The main finding of this study was that a team-based clinical pharmacy service, with pharmacists attending the post-admission ward round, versus a ward-based admission service, led to significant reduction in the prevalence of unintentional unresolved discrepancy present 48 h after admission. The majority of discrepancies were identified as carrying the potential to cause minor or moderate patient harm if left unresolved. Clinical significance of resolved discrepancies was assessed as being higher than for unresolved discrepancies, demonstrating the benefit for patients as outlined in the ‘before’ study was maintained in the new model.

The finding that pharmacist attendance at ward rounds can contribute positively to medication safety is consistent with previous work exploring pharmacist ward round attendance in an English hospital [17]. The 40% absolute reduction in the proportion of patients experiencing one or more unintentional unresolved discrepancy is similar to the 30% reduction identified by van den Bemt and colleagues in their multi-centre study investigating the impact of pharmacy-based medication reconciliation [20]. Internationally, observational studies of acutely hospitalised patients consistently identify a high proportion (>30%) of patients experiencing unintentional discrepancy at admission [1, 3, 2023], with omission being the most common discrepancy type [1, 3, 2023], and with a minority of discrepancies carrying the potential to cause serious harm [1, 3, 23]. The findings of this study are consistent with that.

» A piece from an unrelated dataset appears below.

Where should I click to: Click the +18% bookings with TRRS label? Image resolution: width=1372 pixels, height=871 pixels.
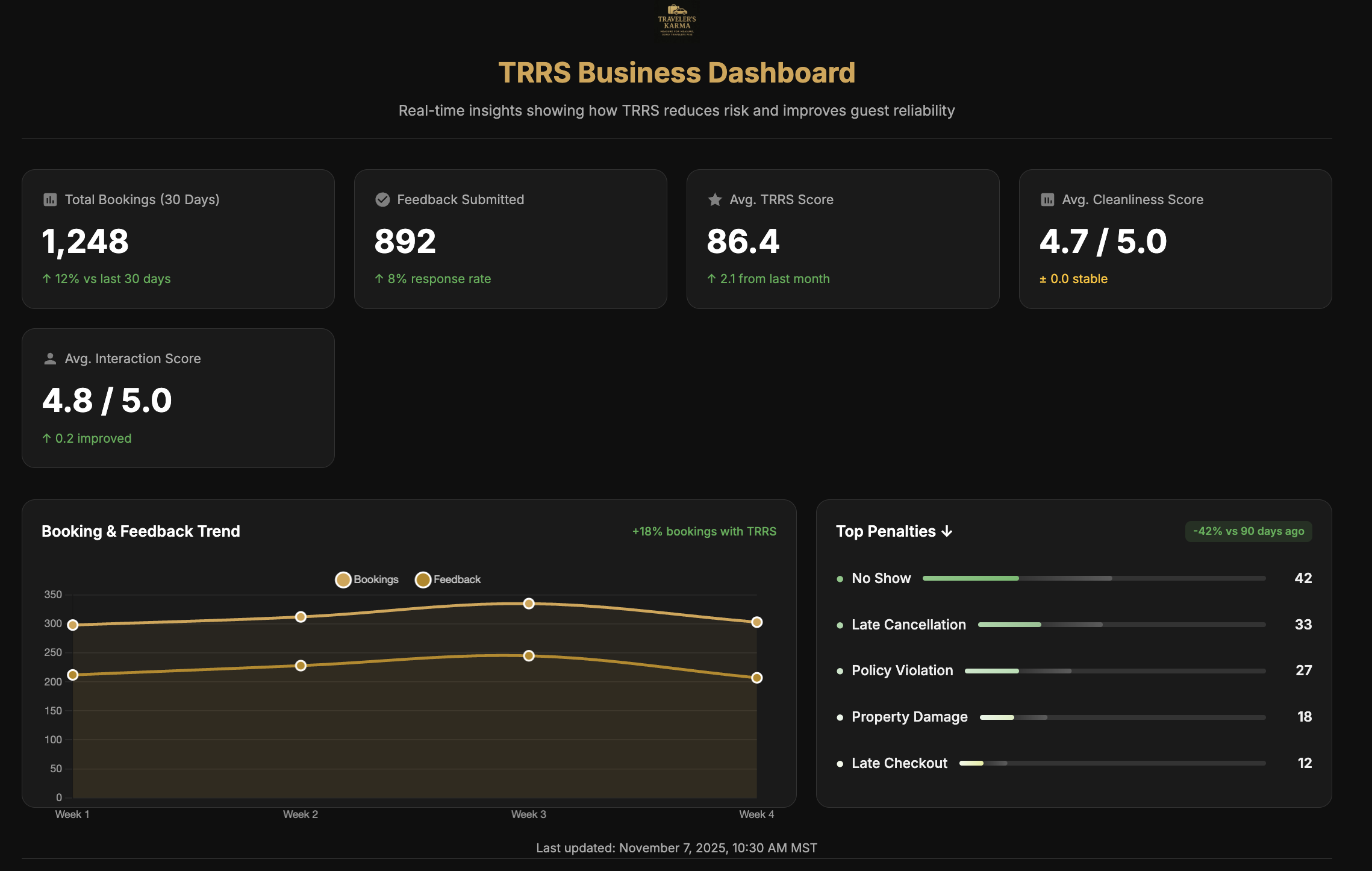[703, 531]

The findings support sustaining the implemented team-based model of pharmacist involvement at admission, consistent with previous findings regarding pharmacists working collaboratively with physicians [15, 16]. In comparison to the previous traditional ward-based admission service, the pharmacist made more interventions per day, which carried a greater perceived clinical significance. The findings also complement another Irish study demonstrating that collaborative pharmaceutical care between clinical pharmacists and consultant teams reduces the prevalence of medication error and improves prescribing quality [14, 24].

There are a number of potential limitations to our study. Data were collected during discrete phases and at one site, thereby limiting the generalisability of findings beyond the study population. It is possible that a clustering effect was present at the level of the consultant-team. Although we did not adjust for this in our analysis, descriptive analysis identify that there was no difference in the prevalence of unintentional unresolved discrepancy across the consultant-teams. Hospitals with different specialities, work practices and staffing levels may face different challenges in implementing a similar service [7]. Our before-after study design meant that we did not have a parallel control group, and it is possible that other changes occurring between the before and after periods may have resulted in over-estimation of the identified improvement [25]. We attempted to minimise this bias by using logistic regression, with adjustment for the patient’s age, number of medications and number of co-morbidities.

Further research is needed to determine whether a team-based model of clinical pharmacy services generates similar patient benefits in other hospital settings in Ireland. Irish policy-makers who recommend medication reconciliation for all patients at all transfer of care points should consider engaging with hospital pharmacists to identify how best to deliver medication reconciliation services in novel and innovative models of care. Great opportunity exists in the current health service in Ireland to further develop the role of the pharmacy team for the benefit of patients.

Conclusion

A new clinical pharmacy service was implemented at NGH, where team-based pharmacists conducted medication reconciliation as early as possible after admission and attended post-admission ward rounds with doctors. Relative to the traditional ward-based service, this resulted in improvements in medication reconciliation at admission, by reducing the prevalence of unintentional unresolved discrepancies.